The UK’s government therefore believes that a body whose term expired in 2020 remains legitimate, despite fresh National Assembly elections in 2020, which the government deems illegitimate. And now it appears as if a body whose five year term expired three years ago can extend its life at will. But as Vijay Prashad wrote in Counterpunch on the 10th of January this year:
When I met the leaders of Venezuela’s two historic opposition parties in Venezuela in 2020—Pedro José Rojas of Acción Democrática (AD) and Juan Carlos Alvarado of Comité de Organización Política Electoral Independiente (COPEI)—they told me that the 2020 election was legitimate and that they just did not know how to overrun the massive wave of Chavista voters. Since the members of the new assembly took their seats, the 2015 assembly has not set foot in the Palacio Federal Legislativo, which houses the National Assembly, near Plaza Bolívar in Caracas.
I suspect that there may be many questions about the legitimacy of recent Venezuelan elections, but I do not know the facts. What is clear is that the UK government (and many other governments, including the US whom we slavishly follow) talk about ‘internationally recognised democratic standards’ only when it suits them. In Venezuela’s case, this enabled the Bank of England to sit on $2 billion of Venezuelan gold which de facto President Maduro claimed he wanted to help pay for his efforts combating Covid. That’s a real consequence of the UK government’s posturing over ‘democratic standards.’ If there were any consistency in these matters, the UK government would not recognise Putin’s government, nor many others. But Venezuela with a left wing government is in the US ‘back yard’ so has to be treated differently. It is unlikely that this hypocrisy will change with a Starmer government. Venezuela is too close to Corbyn’s heart for that to happen.

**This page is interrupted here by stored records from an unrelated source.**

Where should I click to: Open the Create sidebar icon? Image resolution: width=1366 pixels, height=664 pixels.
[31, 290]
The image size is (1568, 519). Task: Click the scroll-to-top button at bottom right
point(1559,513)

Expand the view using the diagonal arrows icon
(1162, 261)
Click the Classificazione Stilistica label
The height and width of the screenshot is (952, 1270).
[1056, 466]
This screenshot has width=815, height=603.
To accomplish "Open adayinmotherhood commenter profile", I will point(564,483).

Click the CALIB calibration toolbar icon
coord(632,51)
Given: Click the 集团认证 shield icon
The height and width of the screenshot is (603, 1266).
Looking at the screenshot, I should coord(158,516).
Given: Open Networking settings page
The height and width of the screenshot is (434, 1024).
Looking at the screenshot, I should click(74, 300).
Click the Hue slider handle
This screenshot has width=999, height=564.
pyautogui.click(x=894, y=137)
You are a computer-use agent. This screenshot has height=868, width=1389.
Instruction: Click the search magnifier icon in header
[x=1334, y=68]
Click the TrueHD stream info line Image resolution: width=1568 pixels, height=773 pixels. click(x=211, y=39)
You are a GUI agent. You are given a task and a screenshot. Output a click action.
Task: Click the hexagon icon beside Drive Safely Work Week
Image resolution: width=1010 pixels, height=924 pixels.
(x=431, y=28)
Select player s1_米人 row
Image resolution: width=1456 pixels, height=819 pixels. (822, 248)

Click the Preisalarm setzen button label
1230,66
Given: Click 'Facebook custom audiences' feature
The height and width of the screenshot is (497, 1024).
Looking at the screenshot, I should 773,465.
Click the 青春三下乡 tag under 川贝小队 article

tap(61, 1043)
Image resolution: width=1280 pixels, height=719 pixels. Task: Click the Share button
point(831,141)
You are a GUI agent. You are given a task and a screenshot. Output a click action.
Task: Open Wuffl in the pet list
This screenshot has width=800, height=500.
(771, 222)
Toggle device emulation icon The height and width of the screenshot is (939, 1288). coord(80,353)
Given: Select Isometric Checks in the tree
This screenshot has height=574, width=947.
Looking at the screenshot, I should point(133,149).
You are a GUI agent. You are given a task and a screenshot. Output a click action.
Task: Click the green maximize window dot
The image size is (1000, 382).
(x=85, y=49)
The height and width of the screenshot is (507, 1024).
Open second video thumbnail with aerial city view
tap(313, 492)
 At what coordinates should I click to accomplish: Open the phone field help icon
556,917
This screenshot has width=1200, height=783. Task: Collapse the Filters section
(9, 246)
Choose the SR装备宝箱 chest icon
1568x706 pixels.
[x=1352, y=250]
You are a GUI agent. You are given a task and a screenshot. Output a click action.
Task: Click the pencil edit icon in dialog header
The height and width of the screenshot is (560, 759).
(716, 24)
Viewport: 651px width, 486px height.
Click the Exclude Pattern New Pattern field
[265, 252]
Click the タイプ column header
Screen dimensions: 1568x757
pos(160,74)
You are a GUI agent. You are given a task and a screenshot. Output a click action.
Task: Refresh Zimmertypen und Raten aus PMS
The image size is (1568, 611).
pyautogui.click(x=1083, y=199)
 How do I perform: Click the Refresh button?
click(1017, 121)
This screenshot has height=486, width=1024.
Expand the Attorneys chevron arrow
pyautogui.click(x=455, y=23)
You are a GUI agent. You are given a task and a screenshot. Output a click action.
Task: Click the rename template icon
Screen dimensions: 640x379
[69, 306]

Presumably at some point the self-perpetuating 2015 National Assembly will choose another ‘interim president,’ surely they must if they want to be internationally recognised as an ‘administration.’ But who would they choose? Who would be the kind of figure that would earn the plaudits of Western leaders? Of the last ‘interim president' Noam Chomsky wrote (The Precipice, Penguin, 2021, p.210):
Maduro has been a disaster, and the best the opposition has to offer is the self-declared president Juan Guaidó. About him little is known, apart from his great admiration for the neofascist Brazilian president Jair Bolsanario whom Guaidó praised for his commitment to “democracy [and] human rights,” as illustrated for example by his criticism for Brazil’s military dictatorship-because it . . . didn’t murder 30,000 people as in neighbouring Argentina, the worst of the vicious military dictatorships that swept across South America from the 1960s.
Yes, the UK government would be happy with one of those.